* Exercise details
Render the data below as a numbered list with blank lines omitted, starting at the beginning and ending at the line that contains "coord(181,80)". Leave the pictures out of your list.

═════ Records provided ═════

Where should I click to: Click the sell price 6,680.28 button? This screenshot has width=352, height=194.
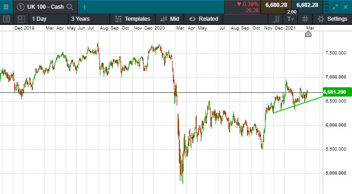pyautogui.click(x=276, y=5)
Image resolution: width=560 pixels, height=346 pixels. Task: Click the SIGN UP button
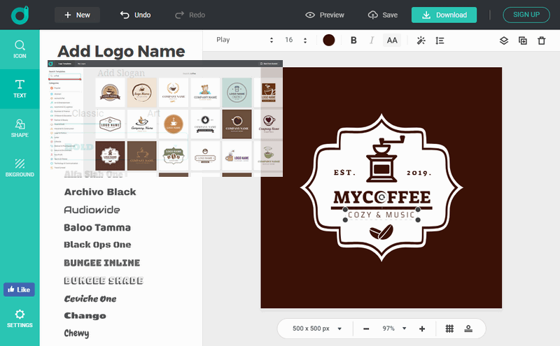526,15
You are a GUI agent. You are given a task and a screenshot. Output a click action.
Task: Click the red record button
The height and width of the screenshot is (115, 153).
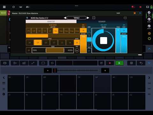coord(110,63)
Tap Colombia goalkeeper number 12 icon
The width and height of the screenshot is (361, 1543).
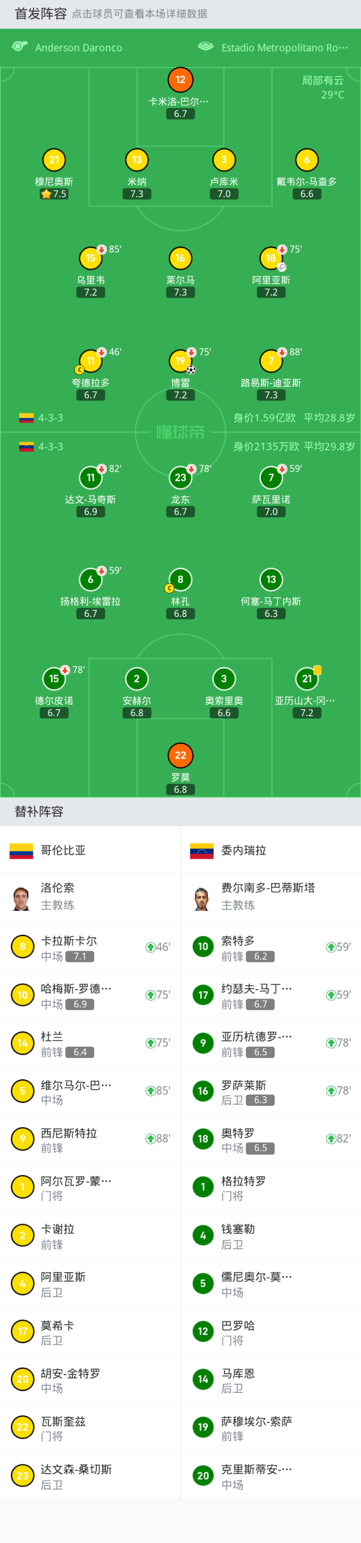coord(181,80)
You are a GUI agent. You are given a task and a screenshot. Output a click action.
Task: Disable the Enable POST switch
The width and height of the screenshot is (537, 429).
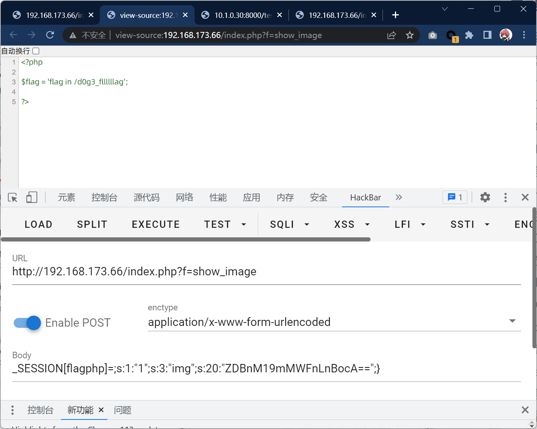27,323
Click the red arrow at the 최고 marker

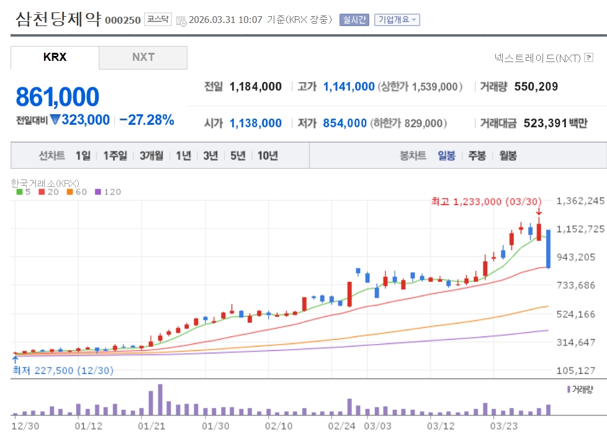539,212
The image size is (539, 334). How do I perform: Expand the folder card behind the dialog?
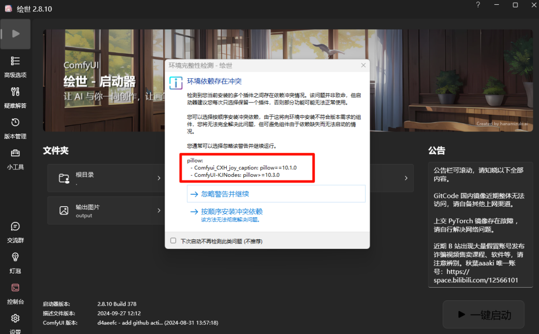[406, 178]
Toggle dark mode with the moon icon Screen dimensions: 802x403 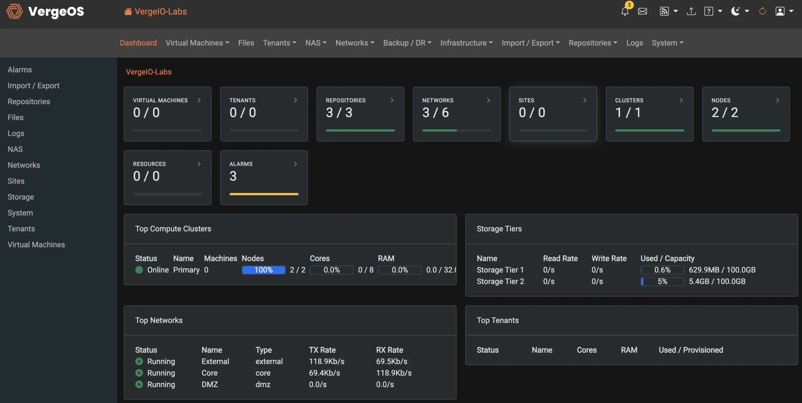(735, 11)

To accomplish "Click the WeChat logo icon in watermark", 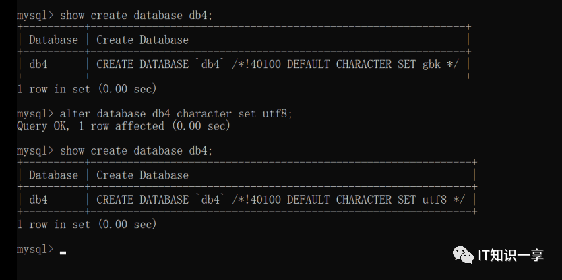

═════

* Solution to this problem
1. Where should I click to: Click the sell price 6,680.28 button? This screenshot has width=352, height=194.
2. pyautogui.click(x=276, y=5)
3. Image resolution: width=560 pixels, height=346 pixels. Task: Click the SIGN UP button
4. 526,15
5. You are a GUI agent. You are given a task and a screenshot. Output a click action.
6. Task: Click the red record button
7. The height and width of the screenshot is (115, 153).
8. coord(110,63)
9. Tap Colombia goalkeeper number 12 icon
10. The width and height of the screenshot is (361, 1543).
11. coord(181,80)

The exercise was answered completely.